Take heart also that many of the pirates would probably not buy the book if that were the only option.
Wait wait wait (Score:0, Funny)
You came HERE, to Slashdot, where there is consistent and irrefutable support for what have to be some of the dumbest ideas about copyright ever uttered, and you expect something useful?
Good luck, there's a very small population of people here with ideas you can use, but they'll be drowned out by the idiots who routinely denounce copyright as though it raped their baby and murdered their granny.
Re:The good ole 'merican approach (Score:2, Funny)
Who's Sue? Is she hot?
Re:Information wants to be free? (Score:2, Funny)
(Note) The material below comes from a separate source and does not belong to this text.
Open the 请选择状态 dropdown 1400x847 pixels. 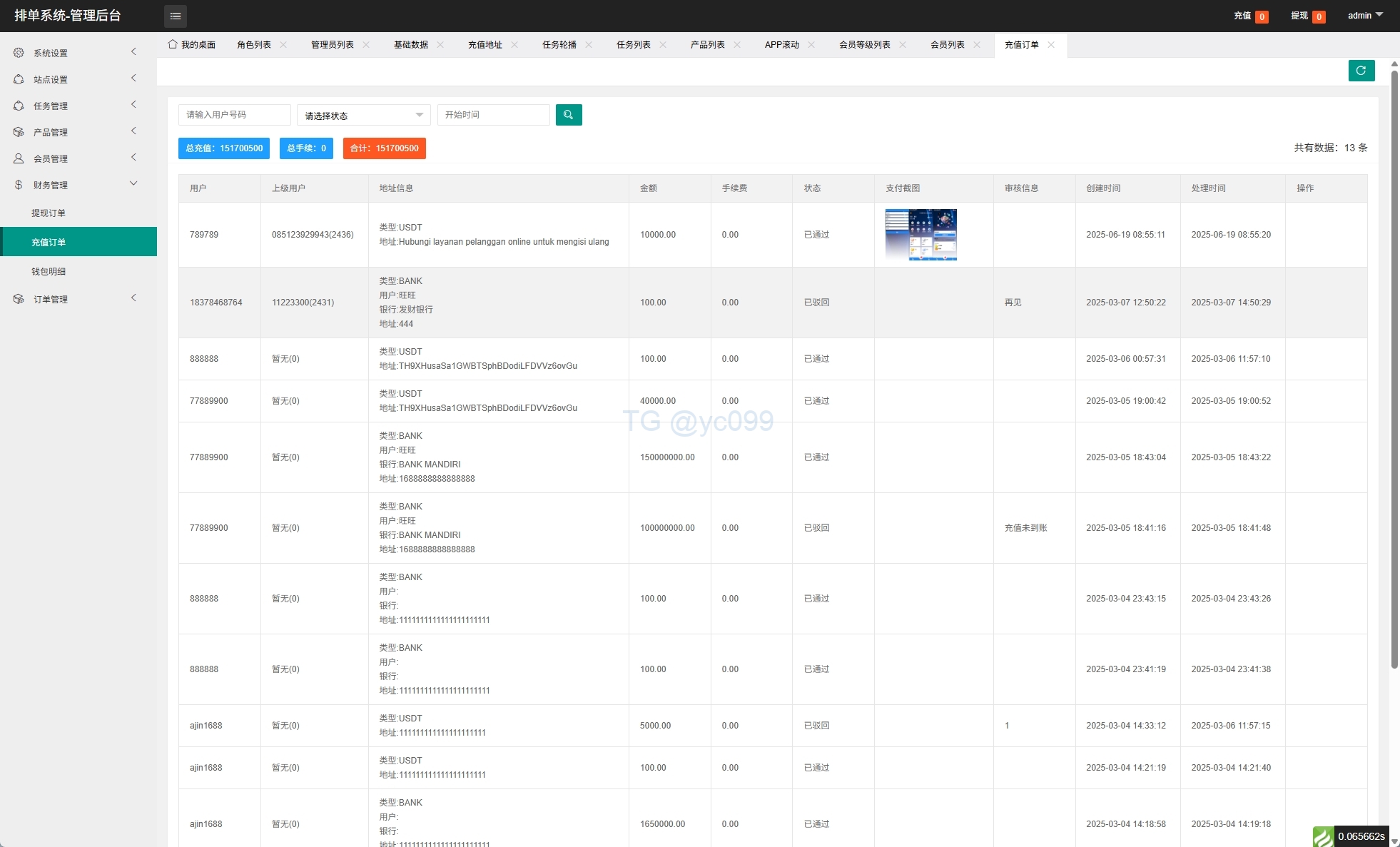tap(363, 115)
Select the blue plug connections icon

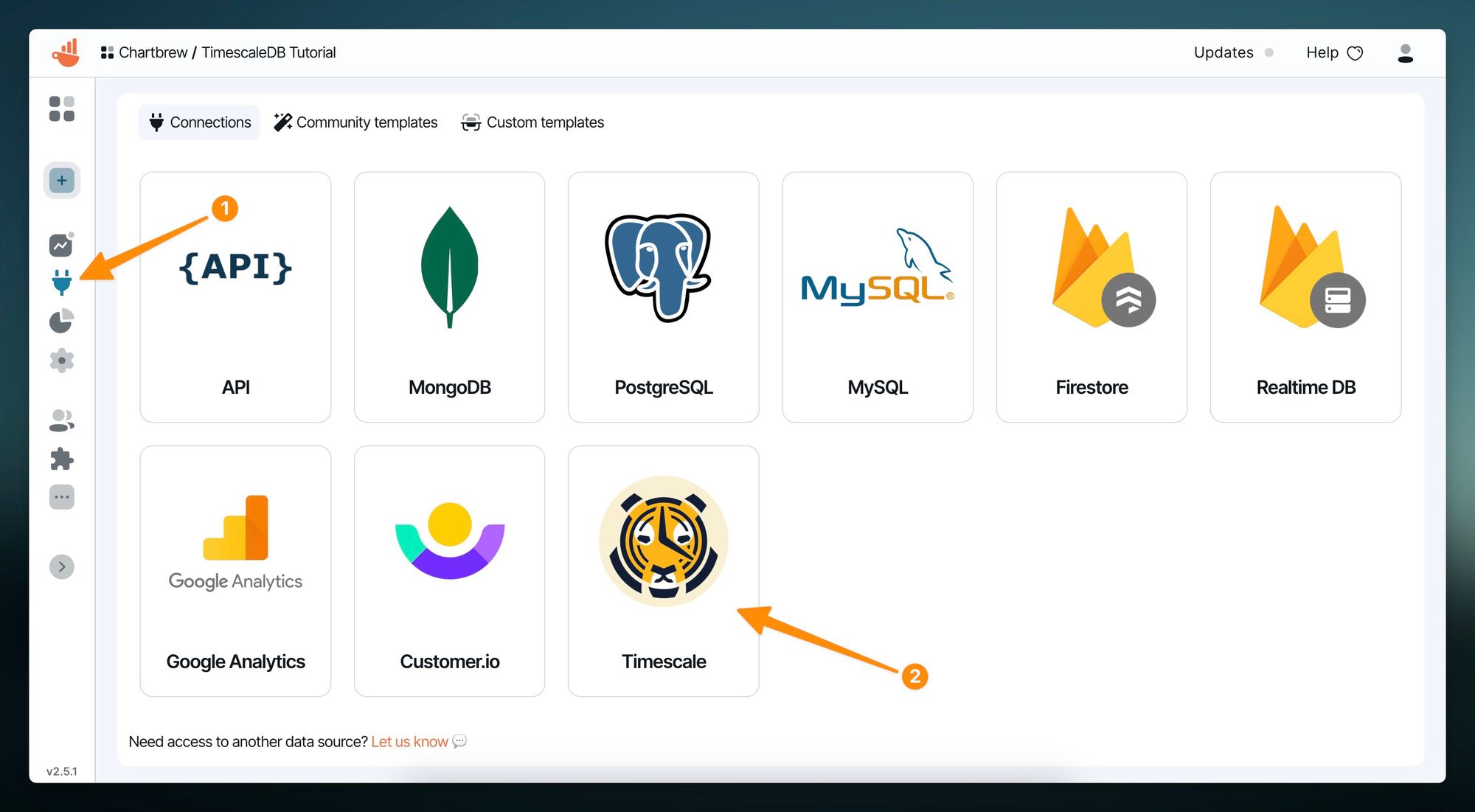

I'm waiting for the "Imaginary property is stealing" memes - didn't you know that home photocopying is killing the book industry?
Re:Offer the Ebook for free. (Score:5, Funny)
Best of luck to you! It's quite a good reason to write a text book, but it looks like it may soon be the only reason to do it.
Actually the best and only reason to write a textbook is so you can win arguments by saying "I wrote the book on (insert topic of disagreement)!" and then smugly pulling the book from your shelf.
Re:A Very Special Public Service Announcement (Score:5, Funny)
What Can I Do About Book Pirates?
Hire book ninjas!
Re:The good ole 'merican approach (Score:2, Funny)
Ask Inky, Pinky and Blinky.
Re:What about me? (Score:5, Funny)
Re:Offer the Ebook for free. (Score:5, Funny)
and then smugly pulling the book from your shelf.
Which contains only copies of your book, but which you pause to scan, for effect, before selecting at random an individual copy and exclaiming, "ah, here it is" and presenting it to your interlocutor along with an invoice.
Re:Offer the Ebook for free. (Score:3, Funny)
There is no more obnoxious advertising technique than masquerading it as an "Ask Slashdot" question.
Re:Offer the Ebook for free. (Score:3, Funny)
Really? I can think of plenty:
Re:Fortunately, this problem is easily solved. (Score:3, Funny)
Exactly, instead; cut out the binding and use a sheet scanner.